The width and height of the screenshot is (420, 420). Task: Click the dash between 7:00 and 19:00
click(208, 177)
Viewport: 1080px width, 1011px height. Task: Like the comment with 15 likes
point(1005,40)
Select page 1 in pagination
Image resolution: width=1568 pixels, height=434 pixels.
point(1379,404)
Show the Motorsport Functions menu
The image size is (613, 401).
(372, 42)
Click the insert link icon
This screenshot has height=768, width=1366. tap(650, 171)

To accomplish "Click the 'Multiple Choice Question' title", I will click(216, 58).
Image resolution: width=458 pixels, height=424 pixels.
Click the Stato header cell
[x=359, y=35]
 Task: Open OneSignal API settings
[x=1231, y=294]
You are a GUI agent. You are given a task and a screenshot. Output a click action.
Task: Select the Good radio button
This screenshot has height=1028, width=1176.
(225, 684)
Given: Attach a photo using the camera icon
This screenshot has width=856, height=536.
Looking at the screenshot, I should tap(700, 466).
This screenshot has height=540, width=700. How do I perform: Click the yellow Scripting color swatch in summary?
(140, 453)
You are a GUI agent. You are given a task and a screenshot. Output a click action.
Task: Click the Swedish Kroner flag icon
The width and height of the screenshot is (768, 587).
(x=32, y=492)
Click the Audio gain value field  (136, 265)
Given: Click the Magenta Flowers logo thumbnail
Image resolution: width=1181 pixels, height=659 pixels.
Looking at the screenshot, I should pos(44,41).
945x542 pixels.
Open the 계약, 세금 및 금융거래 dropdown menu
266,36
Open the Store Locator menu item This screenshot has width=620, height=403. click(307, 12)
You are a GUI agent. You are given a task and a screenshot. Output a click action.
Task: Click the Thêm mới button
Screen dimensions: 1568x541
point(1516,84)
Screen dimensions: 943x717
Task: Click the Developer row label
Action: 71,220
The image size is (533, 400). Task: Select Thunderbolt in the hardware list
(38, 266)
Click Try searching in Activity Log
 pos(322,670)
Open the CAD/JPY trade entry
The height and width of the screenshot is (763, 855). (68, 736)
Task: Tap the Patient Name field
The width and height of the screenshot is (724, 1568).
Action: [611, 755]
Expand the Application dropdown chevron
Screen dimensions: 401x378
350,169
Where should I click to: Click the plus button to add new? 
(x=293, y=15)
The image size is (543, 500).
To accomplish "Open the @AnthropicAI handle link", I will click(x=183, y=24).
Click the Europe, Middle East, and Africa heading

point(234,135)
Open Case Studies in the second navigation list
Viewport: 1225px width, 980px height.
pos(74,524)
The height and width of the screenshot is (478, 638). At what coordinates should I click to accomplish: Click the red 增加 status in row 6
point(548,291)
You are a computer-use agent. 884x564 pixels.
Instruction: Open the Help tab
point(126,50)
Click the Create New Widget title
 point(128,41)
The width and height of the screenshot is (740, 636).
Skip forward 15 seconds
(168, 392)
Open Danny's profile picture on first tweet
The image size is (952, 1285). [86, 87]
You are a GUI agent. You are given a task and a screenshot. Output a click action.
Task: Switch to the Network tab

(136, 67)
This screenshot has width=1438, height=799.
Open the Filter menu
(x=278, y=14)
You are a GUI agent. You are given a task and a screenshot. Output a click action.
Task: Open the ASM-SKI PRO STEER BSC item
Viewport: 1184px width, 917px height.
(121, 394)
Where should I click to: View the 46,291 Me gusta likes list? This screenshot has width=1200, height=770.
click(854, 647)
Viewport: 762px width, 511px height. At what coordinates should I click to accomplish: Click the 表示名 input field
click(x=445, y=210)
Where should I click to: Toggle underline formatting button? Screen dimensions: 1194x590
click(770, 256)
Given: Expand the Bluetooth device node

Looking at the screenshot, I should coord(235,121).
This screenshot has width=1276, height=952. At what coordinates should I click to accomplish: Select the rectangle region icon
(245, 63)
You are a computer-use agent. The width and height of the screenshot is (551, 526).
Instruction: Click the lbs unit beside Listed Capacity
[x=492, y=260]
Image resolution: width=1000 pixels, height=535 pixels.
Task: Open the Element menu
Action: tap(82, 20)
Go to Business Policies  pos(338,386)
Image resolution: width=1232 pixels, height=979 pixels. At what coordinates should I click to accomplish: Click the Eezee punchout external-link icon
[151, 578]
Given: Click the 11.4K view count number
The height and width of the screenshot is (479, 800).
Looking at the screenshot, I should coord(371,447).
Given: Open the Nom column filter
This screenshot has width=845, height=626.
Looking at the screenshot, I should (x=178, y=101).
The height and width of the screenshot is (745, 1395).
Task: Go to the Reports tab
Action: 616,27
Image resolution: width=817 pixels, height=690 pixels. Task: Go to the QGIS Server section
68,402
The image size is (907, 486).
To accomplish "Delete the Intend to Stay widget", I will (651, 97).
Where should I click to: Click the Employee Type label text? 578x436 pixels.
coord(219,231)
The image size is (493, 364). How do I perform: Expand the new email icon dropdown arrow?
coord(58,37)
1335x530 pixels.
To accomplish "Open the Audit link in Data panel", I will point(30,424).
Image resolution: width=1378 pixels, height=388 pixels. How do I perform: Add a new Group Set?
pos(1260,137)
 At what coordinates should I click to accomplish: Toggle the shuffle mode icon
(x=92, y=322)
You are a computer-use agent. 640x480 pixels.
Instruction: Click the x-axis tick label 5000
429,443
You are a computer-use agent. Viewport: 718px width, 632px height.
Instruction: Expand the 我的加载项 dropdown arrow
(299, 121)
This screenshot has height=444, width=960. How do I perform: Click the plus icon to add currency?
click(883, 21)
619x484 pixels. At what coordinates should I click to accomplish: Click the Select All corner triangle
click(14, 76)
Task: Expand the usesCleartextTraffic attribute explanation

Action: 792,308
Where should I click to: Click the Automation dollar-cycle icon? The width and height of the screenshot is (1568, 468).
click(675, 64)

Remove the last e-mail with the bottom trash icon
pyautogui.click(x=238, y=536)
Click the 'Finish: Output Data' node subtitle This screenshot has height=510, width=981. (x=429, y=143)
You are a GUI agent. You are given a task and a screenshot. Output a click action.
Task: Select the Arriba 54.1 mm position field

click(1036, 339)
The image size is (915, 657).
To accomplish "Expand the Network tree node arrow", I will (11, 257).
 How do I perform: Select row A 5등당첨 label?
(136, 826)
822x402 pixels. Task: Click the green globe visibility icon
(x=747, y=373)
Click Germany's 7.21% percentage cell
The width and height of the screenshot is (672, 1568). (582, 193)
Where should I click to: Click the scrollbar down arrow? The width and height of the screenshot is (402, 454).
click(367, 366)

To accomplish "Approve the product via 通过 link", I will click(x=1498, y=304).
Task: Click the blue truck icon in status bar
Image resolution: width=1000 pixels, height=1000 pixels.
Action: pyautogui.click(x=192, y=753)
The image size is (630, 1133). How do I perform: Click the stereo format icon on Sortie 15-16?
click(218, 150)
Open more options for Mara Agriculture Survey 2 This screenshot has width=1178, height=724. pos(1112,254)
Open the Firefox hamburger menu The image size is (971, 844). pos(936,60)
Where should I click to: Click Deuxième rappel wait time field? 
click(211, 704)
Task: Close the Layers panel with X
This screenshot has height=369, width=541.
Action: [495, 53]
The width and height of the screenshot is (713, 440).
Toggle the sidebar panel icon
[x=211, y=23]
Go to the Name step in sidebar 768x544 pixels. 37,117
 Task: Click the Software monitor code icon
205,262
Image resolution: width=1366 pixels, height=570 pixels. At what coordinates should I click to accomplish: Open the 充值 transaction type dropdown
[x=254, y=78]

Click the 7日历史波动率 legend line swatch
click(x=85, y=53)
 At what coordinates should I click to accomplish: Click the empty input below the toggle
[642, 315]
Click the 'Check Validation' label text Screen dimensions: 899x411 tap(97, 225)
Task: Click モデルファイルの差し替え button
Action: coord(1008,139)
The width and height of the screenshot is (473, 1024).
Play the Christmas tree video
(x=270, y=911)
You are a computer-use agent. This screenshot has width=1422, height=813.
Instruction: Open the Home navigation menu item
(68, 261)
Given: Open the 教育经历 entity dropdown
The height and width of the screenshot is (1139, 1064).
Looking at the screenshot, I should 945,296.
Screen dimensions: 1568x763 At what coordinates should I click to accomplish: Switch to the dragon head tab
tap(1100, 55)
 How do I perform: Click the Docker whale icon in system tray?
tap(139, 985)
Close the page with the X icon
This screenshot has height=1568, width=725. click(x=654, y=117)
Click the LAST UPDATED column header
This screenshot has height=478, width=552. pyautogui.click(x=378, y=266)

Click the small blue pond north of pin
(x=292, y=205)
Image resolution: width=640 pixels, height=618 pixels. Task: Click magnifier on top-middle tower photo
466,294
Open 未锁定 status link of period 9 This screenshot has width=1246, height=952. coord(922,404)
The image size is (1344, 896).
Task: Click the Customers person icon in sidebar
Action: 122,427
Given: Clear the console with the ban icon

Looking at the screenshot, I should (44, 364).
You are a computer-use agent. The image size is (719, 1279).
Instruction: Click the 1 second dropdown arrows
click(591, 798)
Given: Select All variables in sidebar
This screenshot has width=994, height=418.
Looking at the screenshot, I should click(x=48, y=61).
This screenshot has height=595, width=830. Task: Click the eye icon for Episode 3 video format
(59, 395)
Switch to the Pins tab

○ ○ ○ ○

**Task item**
Go through the records above and, whenever a line includes the word "Data", copy it.

**Output for this exercise**
To accomplish "Open the Audit link in Data panel", I will point(30,424).
Click the 'Finish: Output Data' node subtitle This screenshot has height=510, width=981. (x=429, y=143)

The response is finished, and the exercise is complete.